Stored data entries:
★ ★ ★ ★ ★
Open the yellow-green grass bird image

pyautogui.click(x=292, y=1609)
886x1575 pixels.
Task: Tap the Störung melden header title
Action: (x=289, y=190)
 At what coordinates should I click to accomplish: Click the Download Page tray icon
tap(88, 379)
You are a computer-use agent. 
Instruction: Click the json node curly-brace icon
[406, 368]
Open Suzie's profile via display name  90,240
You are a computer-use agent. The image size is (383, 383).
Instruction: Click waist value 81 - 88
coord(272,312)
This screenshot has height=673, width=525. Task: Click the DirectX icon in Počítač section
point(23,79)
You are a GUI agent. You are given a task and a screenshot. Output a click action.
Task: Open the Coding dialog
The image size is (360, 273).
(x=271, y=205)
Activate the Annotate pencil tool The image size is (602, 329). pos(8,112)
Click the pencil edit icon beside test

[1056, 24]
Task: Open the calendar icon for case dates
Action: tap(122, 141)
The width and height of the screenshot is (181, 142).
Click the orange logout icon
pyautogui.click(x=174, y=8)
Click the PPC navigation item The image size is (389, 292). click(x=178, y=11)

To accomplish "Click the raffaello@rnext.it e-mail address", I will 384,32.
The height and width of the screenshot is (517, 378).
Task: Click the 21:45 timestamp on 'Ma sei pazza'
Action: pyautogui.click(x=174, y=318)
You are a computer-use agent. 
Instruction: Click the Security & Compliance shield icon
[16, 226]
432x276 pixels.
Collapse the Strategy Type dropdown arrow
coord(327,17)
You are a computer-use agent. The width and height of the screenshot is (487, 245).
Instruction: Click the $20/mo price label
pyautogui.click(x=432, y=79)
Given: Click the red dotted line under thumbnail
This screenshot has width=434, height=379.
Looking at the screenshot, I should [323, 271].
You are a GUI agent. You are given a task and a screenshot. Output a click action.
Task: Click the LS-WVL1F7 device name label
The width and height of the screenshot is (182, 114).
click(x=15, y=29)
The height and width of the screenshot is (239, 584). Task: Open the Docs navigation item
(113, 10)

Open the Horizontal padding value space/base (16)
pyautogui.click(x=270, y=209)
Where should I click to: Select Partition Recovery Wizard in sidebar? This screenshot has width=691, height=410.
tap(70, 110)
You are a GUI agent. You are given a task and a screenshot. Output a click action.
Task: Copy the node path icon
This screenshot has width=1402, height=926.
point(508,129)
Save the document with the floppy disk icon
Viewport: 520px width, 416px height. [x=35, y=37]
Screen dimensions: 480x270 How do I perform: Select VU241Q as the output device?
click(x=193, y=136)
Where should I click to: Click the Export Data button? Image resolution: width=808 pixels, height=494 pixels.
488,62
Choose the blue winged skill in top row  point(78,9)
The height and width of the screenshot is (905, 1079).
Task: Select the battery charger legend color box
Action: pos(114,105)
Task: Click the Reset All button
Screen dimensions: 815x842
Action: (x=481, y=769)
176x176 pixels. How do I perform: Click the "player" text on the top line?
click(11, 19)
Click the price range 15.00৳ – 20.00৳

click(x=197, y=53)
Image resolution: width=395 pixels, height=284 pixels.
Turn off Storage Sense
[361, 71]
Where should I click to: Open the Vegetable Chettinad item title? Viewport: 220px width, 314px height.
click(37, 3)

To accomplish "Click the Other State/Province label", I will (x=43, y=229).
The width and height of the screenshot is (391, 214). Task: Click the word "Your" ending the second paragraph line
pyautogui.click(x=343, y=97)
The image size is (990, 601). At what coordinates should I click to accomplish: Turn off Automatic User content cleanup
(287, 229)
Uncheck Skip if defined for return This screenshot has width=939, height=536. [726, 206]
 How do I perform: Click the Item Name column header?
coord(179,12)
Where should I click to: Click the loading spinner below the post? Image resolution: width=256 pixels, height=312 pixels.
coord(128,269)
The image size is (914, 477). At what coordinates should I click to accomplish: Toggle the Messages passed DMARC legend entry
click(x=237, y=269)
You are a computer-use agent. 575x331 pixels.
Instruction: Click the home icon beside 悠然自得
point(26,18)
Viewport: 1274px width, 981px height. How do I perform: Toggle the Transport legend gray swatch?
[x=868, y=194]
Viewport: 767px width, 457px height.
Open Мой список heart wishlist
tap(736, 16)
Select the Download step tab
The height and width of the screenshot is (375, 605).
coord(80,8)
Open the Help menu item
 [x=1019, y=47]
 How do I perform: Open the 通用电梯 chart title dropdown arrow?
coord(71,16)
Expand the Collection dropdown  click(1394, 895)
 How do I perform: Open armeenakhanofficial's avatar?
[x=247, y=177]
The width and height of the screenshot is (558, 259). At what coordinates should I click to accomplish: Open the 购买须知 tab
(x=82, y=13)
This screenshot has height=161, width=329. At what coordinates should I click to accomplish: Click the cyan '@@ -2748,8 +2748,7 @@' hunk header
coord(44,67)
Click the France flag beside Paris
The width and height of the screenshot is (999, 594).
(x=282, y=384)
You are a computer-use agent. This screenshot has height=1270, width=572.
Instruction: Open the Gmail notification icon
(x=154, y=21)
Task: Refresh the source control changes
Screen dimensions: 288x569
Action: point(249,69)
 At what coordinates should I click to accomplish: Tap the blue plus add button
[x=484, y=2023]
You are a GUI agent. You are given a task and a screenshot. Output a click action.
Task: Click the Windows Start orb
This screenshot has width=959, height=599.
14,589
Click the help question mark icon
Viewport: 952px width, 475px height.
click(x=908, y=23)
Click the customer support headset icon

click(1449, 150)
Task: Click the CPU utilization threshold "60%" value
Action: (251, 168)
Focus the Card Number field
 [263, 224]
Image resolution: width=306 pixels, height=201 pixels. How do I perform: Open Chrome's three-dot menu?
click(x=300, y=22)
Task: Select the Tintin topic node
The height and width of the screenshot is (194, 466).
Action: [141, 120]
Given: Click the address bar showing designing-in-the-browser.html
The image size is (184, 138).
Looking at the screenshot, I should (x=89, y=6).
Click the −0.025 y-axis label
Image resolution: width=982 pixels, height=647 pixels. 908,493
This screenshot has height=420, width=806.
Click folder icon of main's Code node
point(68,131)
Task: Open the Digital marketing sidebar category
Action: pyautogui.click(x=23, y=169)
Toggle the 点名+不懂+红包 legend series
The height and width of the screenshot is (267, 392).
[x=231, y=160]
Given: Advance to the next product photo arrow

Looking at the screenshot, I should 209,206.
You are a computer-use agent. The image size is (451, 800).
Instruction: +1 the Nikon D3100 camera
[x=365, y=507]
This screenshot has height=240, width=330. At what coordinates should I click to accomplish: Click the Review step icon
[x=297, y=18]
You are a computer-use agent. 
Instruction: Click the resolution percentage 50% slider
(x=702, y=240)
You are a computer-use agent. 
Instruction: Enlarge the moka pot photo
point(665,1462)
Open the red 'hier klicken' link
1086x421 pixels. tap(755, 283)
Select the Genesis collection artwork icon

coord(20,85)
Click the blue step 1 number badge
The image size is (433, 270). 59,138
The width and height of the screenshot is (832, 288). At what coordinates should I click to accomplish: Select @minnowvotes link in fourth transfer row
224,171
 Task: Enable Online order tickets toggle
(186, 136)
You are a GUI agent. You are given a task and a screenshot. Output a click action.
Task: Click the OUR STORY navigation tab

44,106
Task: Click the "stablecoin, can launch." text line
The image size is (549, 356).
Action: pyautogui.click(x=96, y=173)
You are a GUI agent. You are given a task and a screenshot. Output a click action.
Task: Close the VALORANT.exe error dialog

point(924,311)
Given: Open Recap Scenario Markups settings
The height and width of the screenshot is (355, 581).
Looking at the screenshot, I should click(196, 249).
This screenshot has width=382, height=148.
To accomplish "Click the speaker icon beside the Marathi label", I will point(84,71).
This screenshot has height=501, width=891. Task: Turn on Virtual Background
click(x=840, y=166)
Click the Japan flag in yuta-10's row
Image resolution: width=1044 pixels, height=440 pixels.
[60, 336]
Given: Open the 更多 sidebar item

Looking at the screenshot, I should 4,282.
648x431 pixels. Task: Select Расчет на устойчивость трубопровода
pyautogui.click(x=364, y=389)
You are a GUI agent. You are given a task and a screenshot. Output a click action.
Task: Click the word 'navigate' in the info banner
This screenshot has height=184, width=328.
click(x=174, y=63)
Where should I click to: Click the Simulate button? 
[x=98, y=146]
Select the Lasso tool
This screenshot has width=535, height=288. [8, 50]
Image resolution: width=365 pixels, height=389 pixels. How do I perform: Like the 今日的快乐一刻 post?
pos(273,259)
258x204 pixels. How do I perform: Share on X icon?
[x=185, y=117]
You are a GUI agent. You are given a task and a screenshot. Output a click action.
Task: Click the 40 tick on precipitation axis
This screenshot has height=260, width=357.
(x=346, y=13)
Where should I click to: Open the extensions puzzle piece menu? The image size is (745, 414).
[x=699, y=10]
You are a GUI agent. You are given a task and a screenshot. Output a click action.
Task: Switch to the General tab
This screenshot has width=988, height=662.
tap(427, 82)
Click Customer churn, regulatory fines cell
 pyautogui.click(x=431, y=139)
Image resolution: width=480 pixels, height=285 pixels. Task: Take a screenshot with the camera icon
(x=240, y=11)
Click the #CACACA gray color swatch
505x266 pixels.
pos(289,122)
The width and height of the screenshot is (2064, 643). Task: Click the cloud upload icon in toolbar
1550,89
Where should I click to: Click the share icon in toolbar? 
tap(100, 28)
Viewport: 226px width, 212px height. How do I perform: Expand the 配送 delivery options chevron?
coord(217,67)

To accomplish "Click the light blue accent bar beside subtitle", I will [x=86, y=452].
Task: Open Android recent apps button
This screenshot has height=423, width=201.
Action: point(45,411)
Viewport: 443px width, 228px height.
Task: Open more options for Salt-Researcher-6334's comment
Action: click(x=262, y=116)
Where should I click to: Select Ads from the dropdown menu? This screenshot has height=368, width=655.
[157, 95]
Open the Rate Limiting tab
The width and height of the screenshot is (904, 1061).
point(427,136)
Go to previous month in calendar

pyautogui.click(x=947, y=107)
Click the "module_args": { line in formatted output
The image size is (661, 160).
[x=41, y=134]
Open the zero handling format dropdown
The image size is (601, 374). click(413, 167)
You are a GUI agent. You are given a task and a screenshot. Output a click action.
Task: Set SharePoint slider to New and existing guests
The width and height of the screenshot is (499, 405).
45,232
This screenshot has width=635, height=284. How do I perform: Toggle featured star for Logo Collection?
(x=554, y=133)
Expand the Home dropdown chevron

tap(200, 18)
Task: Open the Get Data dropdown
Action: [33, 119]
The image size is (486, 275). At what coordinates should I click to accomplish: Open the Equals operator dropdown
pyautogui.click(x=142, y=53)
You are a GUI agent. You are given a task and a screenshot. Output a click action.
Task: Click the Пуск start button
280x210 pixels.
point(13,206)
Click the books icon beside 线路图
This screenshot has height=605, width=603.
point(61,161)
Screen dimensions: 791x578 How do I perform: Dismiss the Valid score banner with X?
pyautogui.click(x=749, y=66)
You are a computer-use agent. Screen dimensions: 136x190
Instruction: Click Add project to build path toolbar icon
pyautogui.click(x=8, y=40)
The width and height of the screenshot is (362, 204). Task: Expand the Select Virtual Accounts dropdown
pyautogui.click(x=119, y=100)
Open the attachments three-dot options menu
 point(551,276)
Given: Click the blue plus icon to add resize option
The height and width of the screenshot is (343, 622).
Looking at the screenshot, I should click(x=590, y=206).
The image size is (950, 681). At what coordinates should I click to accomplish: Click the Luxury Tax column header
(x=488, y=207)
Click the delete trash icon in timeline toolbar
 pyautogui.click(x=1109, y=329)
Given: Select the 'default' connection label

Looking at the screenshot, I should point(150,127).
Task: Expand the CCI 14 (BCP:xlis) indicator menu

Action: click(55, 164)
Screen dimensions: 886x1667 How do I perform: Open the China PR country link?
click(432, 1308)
★ ★ ★ ★ ★
§ **PROMPT**:
Bring together all lines in the records where the word "computer" is found.

§ **ANSWER BOX**:
You are a computer-use agent. 
You are a computer-use agent. The image size is (383, 383).
You are a computer-use agent. 
You are a computer-use agent. The width and height of the screenshot is (487, 245).
You are a computer-use agent. 575x331 pixels.
You are a computer-use agent. This screenshot has height=1270, width=572.
You are a computer-use agent. The image size is (451, 800).
You are a computer-use agent. 
You are a computer-use agent. 
You are a computer-use agent. Screen dimensions: 136x190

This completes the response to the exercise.